Writing to the array out of bounds might not even get past the compiler.

What format is the image data? Exactly what type is the "bitmap image"? When you say "writes a bitmap image", do you mean it writes a file, or makes an NSData? In short, what is the complete image production path, with all the intervening types and data formats?

The data format is important, because some formats aren't easily or quickly writable. For example, JPEG. PNG isn't necessarily quick, either, but it's probably better than JPEG. Still, both of those are formats for external use, i.e. for files intended for storage or interchange. Neither one is an efficient in-memory bitmap representation.

In general, the way to get fast images on iOS is to use a CGImageRef; don't even bother with UIImages. If you're fiddling with bitmaps by breaking into the UIImage encapsulation, then you probably haven't looked at CGImage yet.

Duncan C
Feb 21, 2013, 06:55 PM
What format is the image data? Exactly what type is the "bitmap image"? When you say "writes a bitmap image", do you mean it writes a file, or makes an NSData? In short, what is the complete image production path, with all the intervening types and data formats?

The data format is important, because some formats aren't easily or quickly writable. For example, JPEG. PNG isn't necessarily quick, either, but it's probably better than JPEG. Still, both of those are formats for external use, i.e. for files intended for storage or interchange. Neither one is an efficient in-memory bitmap representation.

In general, the way to get fast images on iOS is to use a CGImageRef; don't even bother with UIImages. If you're fiddling with bitmaps by breaking into the UIImage encapsulation, then you probably haven't looked at CGImage yet.



I agree with everything you say, but if you want fast image manipulation, the best way to do it is in OpenGL, not Core Graphics at all. The underlying graphics hardware uses OpenGL, so you can work directly with the rendering engine.

Sadly, there's no OpenCL exposed in iOS, so you're left using shader language, but it's possible to manipulate images and render them to the screen at 30 FPS - something that's not possible with CPU-based rendering.

xArtx
Feb 21, 2013, 07:35 PM
Windows bitmap that exists in a c array with the header intact
so it can be emailed out.
I'm modifying the c array, then using the code above to display it.

firewood
Feb 22, 2013, 01:16 PM
Creating an image (or uploading a 2D texture) is the only way to get a modified bitmap into the GPU and from there to the display.

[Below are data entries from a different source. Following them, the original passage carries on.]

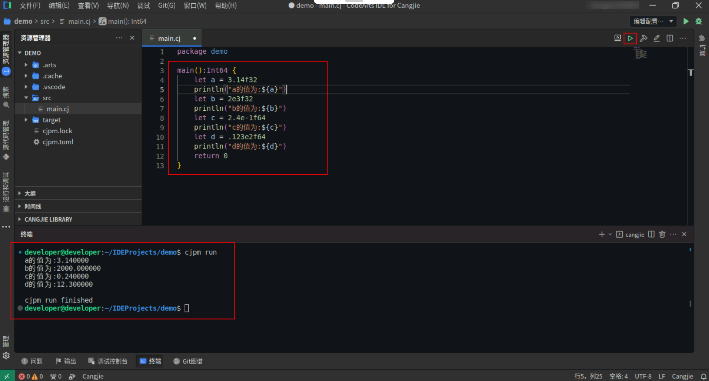Switch to the 问题 panel tab
Screen dimensions: 709x381
[32, 361]
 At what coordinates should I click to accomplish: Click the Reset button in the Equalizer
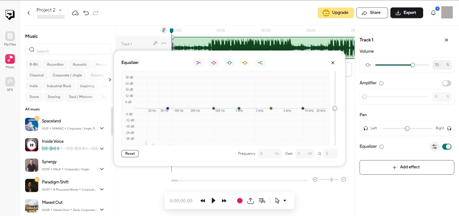coord(130,153)
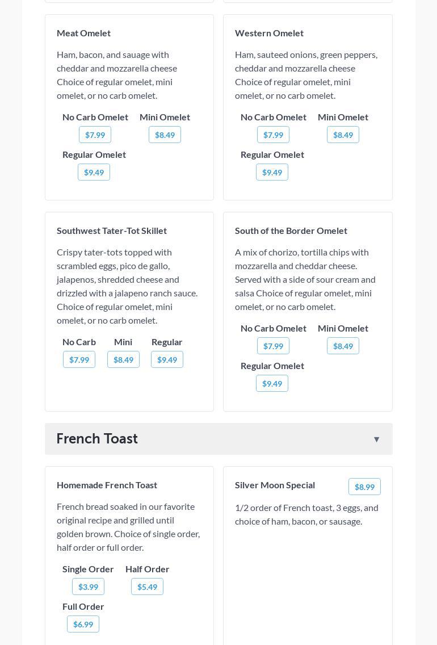Select South of the Border No Carb $7.99
This screenshot has width=437, height=645.
273,346
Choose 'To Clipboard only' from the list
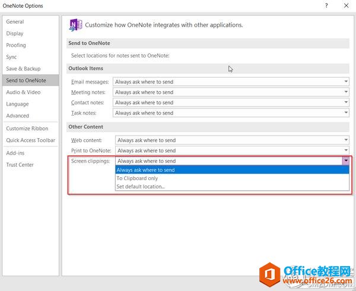356x291 pixels. click(137, 178)
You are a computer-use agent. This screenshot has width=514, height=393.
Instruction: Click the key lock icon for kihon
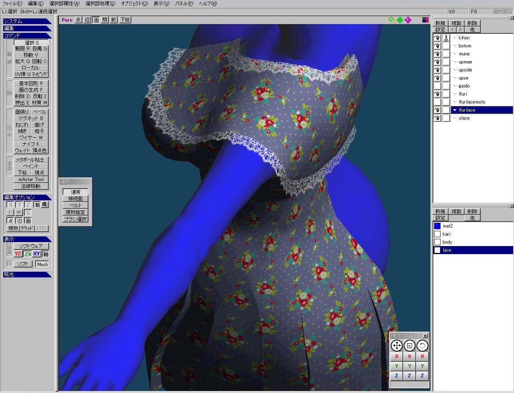446,38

From an iOS app's point of view, you might as well assume the GPU and its memory are on on another separate system or device. No way to access that image memory directly. It's also in an opaque and device/OS dependent internal GPU format.

xArtx
Feb 22, 2013, 05:43 PM
Guess I have to stick to what I'm doing then.
I haven't bothered trying reading what's in RAM where a program
has images, etc. in it because it's not the current project.